_Задание_: Перепишите дословно и целиком приведенный ниже отрывок о предварительных выборах в Висконсине.

Нельсон Бентон из CBS берет интервью у Уоллеса и спрашивает: «Правда ли, что вы решили скорректировать свои действия?»
Уоллес отвечает ему озадаченной усмешкой. Он никогда не считал нужным искать дружбы со СМИ.
Появляется Хамфри: «Я думаю, что мы проделали здесь хорошую работу, и я с нетерпением жду следующих предварительных выборов — в Индиане, Огайо и Пенсильвании».
Маски направляется в Чикаго для мучительной встречи со своими спонсорами, чтобы решить, останется ли он в гонке. Он уже потратил 1,5 млн долларов, и итогом стал полный провал.
Но новости не помогают. Фрэнк Макги на NBC ведет себя, как алкаш: «Здесь с нами сегодня утром в Висконсине находится победитель — сенатор Проксмайр, а также его прекрасная супруга. (Пауза.) Я сказал Проксмайр? Я имел в виду Макговерн… Конечно… Итак, здесь с нами сегодня утром сенатор Макговерн и его супруга…»
Где-то около семи вечера в пятницу — за три дня до предварительных выборов в Висконсине — я оставил свой тоскливый люкс в «Шератон-Шредере» и через весь город отправился в штаб-квартиру Макговерна в «Милуоки Инн», комфортабельный, любопытного вида мотель в жилом районе неподалеку от озера Мичиган. Улицы обледенели после снегопада, а у моего прокатного фиолетового «мустанга» не было зимних шин.

_Данные_:
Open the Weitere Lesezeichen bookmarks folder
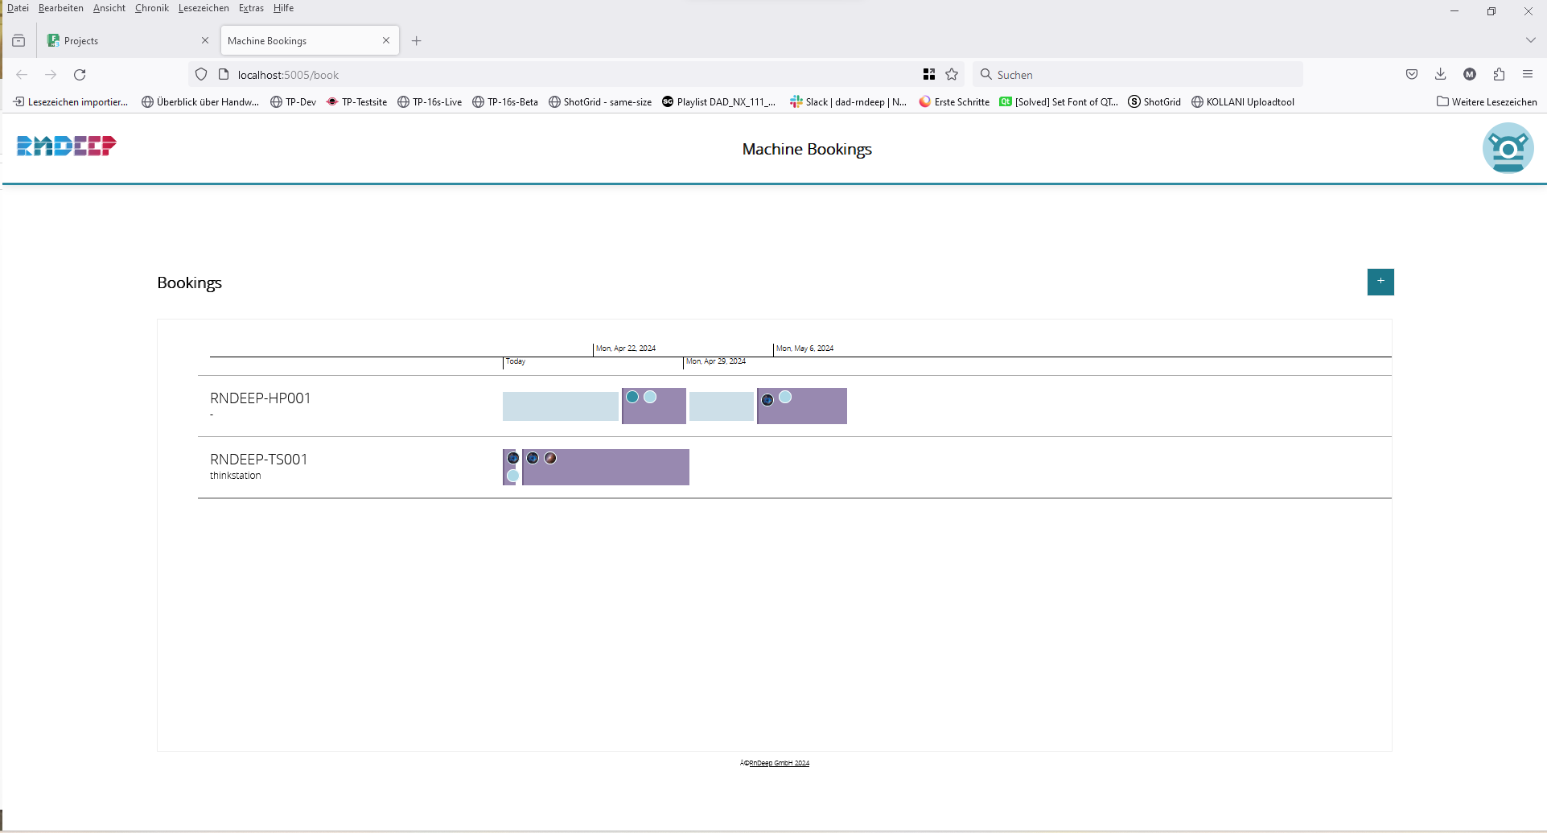The image size is (1547, 833). tap(1487, 102)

_Итоговый ответ_:
Нельсон Бентон из CBS берет интервью у Уоллеса и спрашивает: «Правда ли, что вы решили скорректировать свои действия?»
Уоллес отвечает ему озадаченной усмешкой. Он никогда не считал нужным искать дружбы со СМИ.
Появляется Хамфри: «Я думаю, что мы проделали здесь хорошую работу, и я с нетерпением жду следующих предварительных выборов — в Индиане, Огайо и Пенсильвании».
Маски направляется в Чикаго для мучительной встречи со своими спонсорами, чтобы решить, останется ли он в гонке. Он уже потратил 1,5 млн долларов, и итогом стал полный провал.
Но новости не помогают. Фрэнк Макги на NBC ведет себя, как алкаш: «Здесь с нами сегодня утром в Висконсине находится победитель — сенатор Проксмайр, а также его прекрасная супруга. (Пауза.) Я сказал Проксмайр? Я имел в виду Макговерн… Конечно… Итак, здесь с нами сегодня утром сенатор Макговерн и его супруга…»
Где-то около семи вечера в пятницу — за три дня до предварительных выборов в Висконсине — я оставил свой тоскливый люкс в «Шератон-Шредере» и через весь город отправился в штаб-квартиру Макговерна в «Милуоки Инн», комфортабельный, любопытного вида мотель в жилом районе неподалеку от озера Мичиган. Улицы обледенели после снегопада, а у моего прокатного фиолетового «мустанга» не было зимних шин.